Analyze the working day and estimate how much time we spend on different types of tasks. It is possible for a certain period (e.g. a week) to record your activities in a three-fold table with the headings: leadership, management and own tasks.
How long did each task take us? The result is best expressed as a percentage. The next step is to assess whether the proportions are right.

Here, unfortunately, we must be a judge in our own case. There are no clear rules for how much time we should be a visionary and how much time we should deal with the technical side of our work. Much depends on the position, industry and company we work in.
The general rule, however, is obvious. “It’s always a good idea to try to put more emphasis on leadership, stay focused on management and reduce the amount of time spent on practical activities,” says Bob Selden.

The higher the managerial level and the larger the team we lead, the less there should be own tasks and more leadership. Basically, we should try to increase the time devoted to the tasks in the first part of the table and reduce those from the third.Third lesson. Delegate, don’t outsource . Now that we know what responsibilities we should give up, we should learn what true delegation is. It is not about assigning specific tasks, but about sharing some responsibility, and even – horror! – power. Your employee needs to know that he or she will be making part of the decision from now on and that you expect creativity from him. We have to trust him. Avoid detailed instructions. Let go of the reins.

At this stage, our role is to present a clear goal of the task. The subordinate must know that what he is doing makes sense and be aware of what you are aiming for together. For this, it is worth speaking very specifically and understandably.Fourth lesson.

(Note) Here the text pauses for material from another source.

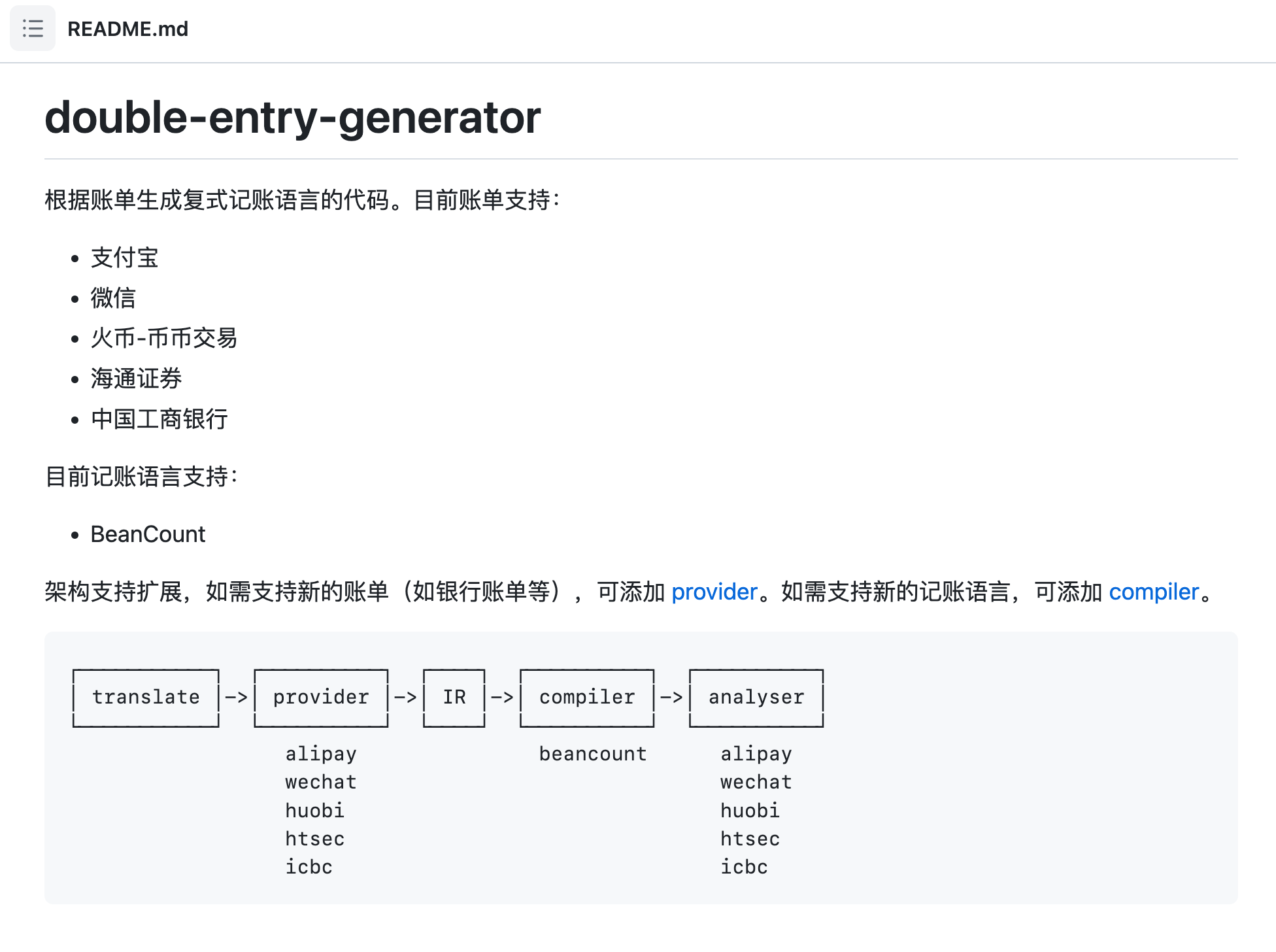Click the 海通证券 bullet entry
Screen dimensions: 1276x952
[136, 379]
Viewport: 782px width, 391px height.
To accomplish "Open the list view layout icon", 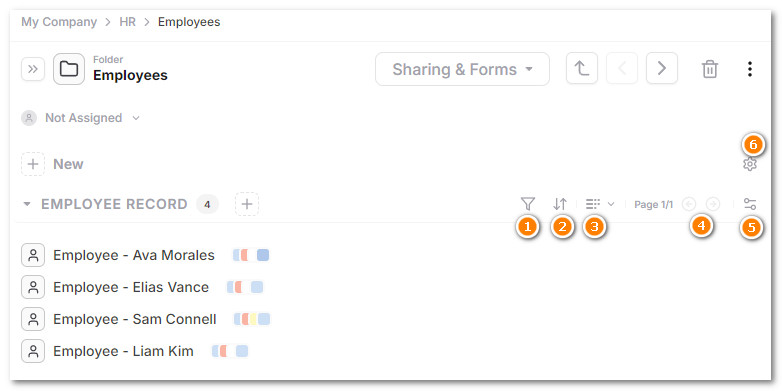I will [x=593, y=204].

Check if you have been understood.After handing over the task to the employee, it is worth making sure that we have been properly understood. Often – especially when it comes to new tasks – our instructions are not as clear as we think. Ideally, ask the employee to repeat in his own words what you expect from him. This way you will avoid a last-minute situation in which you will have to save the project and take on some of the responsibilities yourself. You too will be calmer and maybe thus avoid over-controlling the team.

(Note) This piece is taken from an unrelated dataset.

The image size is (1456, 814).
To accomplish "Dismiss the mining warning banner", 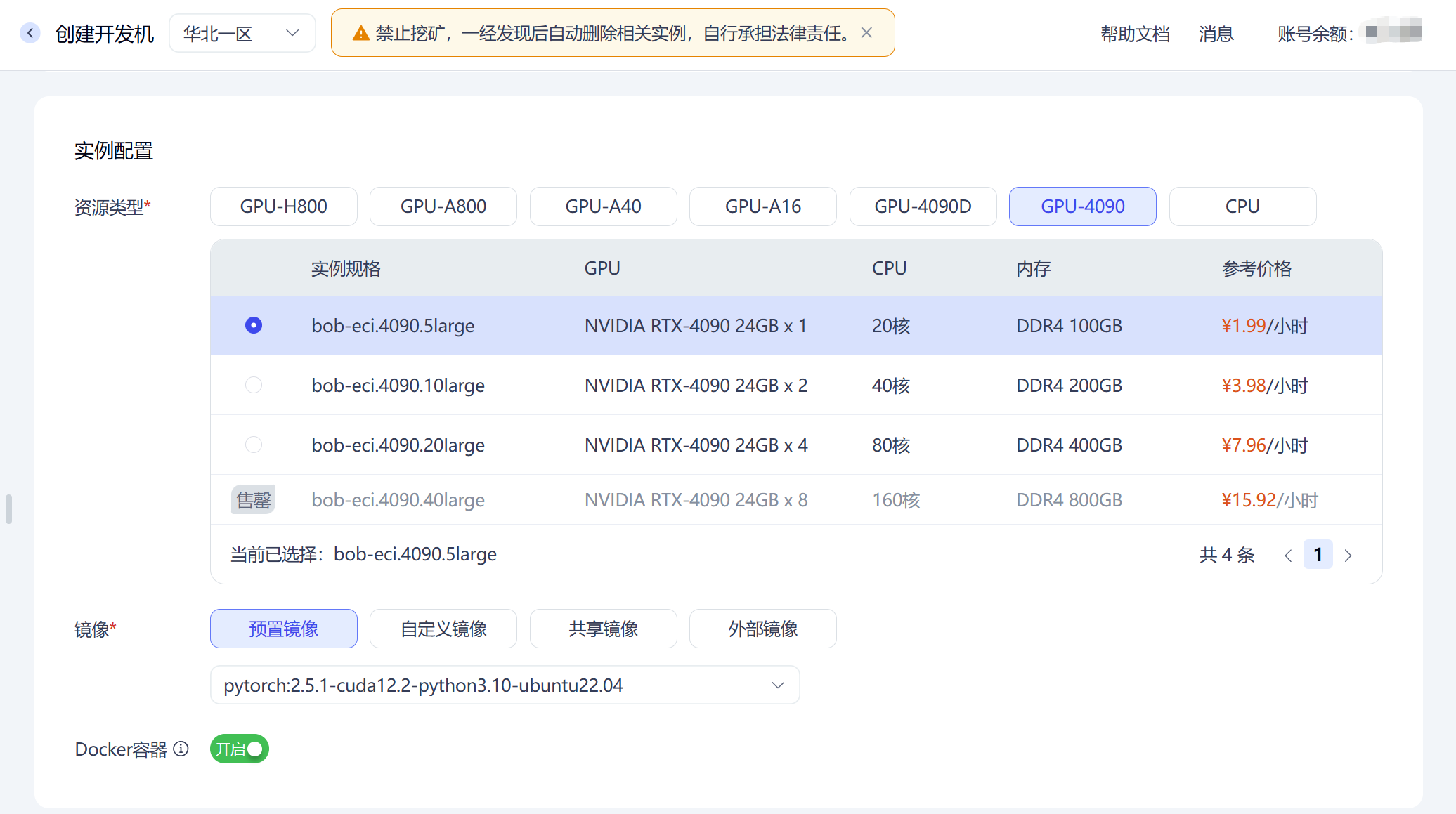I will [866, 33].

For your comfort, it is worth, especially at the beginning, to use the trick of artificially accelerating the deadline. If something is to be finished in a month, choose a shorter execution time, e.g. three weeks. In this way, you will gain comfort that, if necessary, you will be able to correct any imperfections. But remember: stumbling blocks are inevitable at first. People learn much more from their mistakes than from their successes.
Lesson five. Control and support.

Remember that by delegating duties, you do not relinquish general responsibility for their performance. Therefore, an important task is to monitor the progress of the team’s work as transparently as possible. Ideally, its members should know when and to what extent they should report to you on the completion of each stage of the project. Try to stick to the set rules. Be understanding and consistent. It is important that the employee knows that he can count on you in case of trouble. Finally, give him exact feedback on the task he has completed and celebrate his success.

After all, he not only accomplished the assigned task, but also did something much more important. Thanks to the fact that he took over some of the secondary tasks, you had more time and you could take care of leadership and management, i.e. what is most important for the company’s development!